Alors que M. Bolduc cautionne la position gouvernementale à l'effet que l'amiante peut être utilisé de manière sécuritaire, M. Poirier lui a rappelé que l'Institut national de santé publique du Québec n'était pas de cet avis.

«La position du gouvernement depuis 2002 c'est cette notion que l'utilisation pourrait être sécuritaire, qui là non plus n'est pas partagée par beaucoup de gens, y compris notre Institut national de la santé publique qui l'a regardé de différentes façons», a-t-il dit, mardi, en marge d'une conférence de presse au sujet des mesures pour limiter les effets de la canicule qui sévit actuellement dans la province.

M. Poirier a souligné qu'il était très difficile d'utiliser de manière sécuritaire les produits contenant le minerai, au Québec tout comme dans les pays en développement.

Le directeur national de la santé publique a affirmé qu'il a pris cette initiative afin que M. Bolduc relaie l'information à son collègue Clément Gignac, ministre du Développement économique, qui étudie actuellement la possibilité de soutenir financièrement la relance de la mine Jeffrey, située à Asbestos, à une cinquantaine de kilomètres au nord de Sherbrooke.

«Nous on espère que nos informations seront transmises parce que c'est une décision qui se prend au conseil des ministres ou en consultation avec les ministres», a-t-il dit.

La semaine dernière, des associations de médecins du Québec et du reste du pays ainsi que la Société canadienne du cancer (SCC) ont demandé au gouvernement de ne pas accorder une garantie de prêt de 58 millions de dollars requise pour redémarrer l'exploitation de la mine Jeffrey.

La SCC a soutenu que la reprise éventuelle des activités d'extraction et d'exportation à Asbestos contribuerait à propager l'épidémie de cancers causés par l'amiante, qui fait 90 000 morts chaque année à travers le monde.

Lors d'une mission économique en Inde l'hiver dernier, le premier ministre Jean Charest avait été pris à partie par des travailleurs réclamant la fin des exportations d'amiante du Québec dans leur pays, où les normes de sécurités sont très difficilement applicables.

Le mois dernier, M. Bolduc, qui est médecin, a été accusé d'enfreindre ses règles déontologiques en cautionnant la politique gouvernementale sur l'utilisation sécuritaire de l'amiante.

M. Poirier, lui aussi médecin, a affirmé mardi que la décision d'accorder une garantie de prêt à la mine Jeffrey revenait au gouvernement. Mais il a précisé que son intervention, dont il n'a pu préciser la date autrement qu'en affirmant que c'était avant les prises de position de la SCC et des associations de médecins, était directement reliée à ce projet.

Selon M. Poirier, les risques liés à l'utilisation de l'amiante, qui entre dans la fabrication de certains matériaux de construction et de pièces de voiture, sont plus marqués lors d'opération de démolition ou de recyclage.

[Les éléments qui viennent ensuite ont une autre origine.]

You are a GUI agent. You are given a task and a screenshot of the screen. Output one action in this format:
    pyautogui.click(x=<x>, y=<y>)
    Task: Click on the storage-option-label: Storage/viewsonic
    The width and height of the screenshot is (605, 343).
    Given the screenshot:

«Ça pose beaucoup de difficultés, a-t-il dit. Je ne suis pas très au courant de la façon dont ça se fait dans d'autres pays comme l'Inde, où il y a eu des problèmes récemment. Mais si on a de la difficulté ici, dans une société développée, on peut penser qu'il y a des difficultés ailleurs.»

La semaine dernière, M. Gignac avait affirmé que tout soutien financier à la mine Jeffrey est conditionnel à la mise en place d'une vérification annuelle du respect des normes d'utilisation auprès de ses clients étrangers.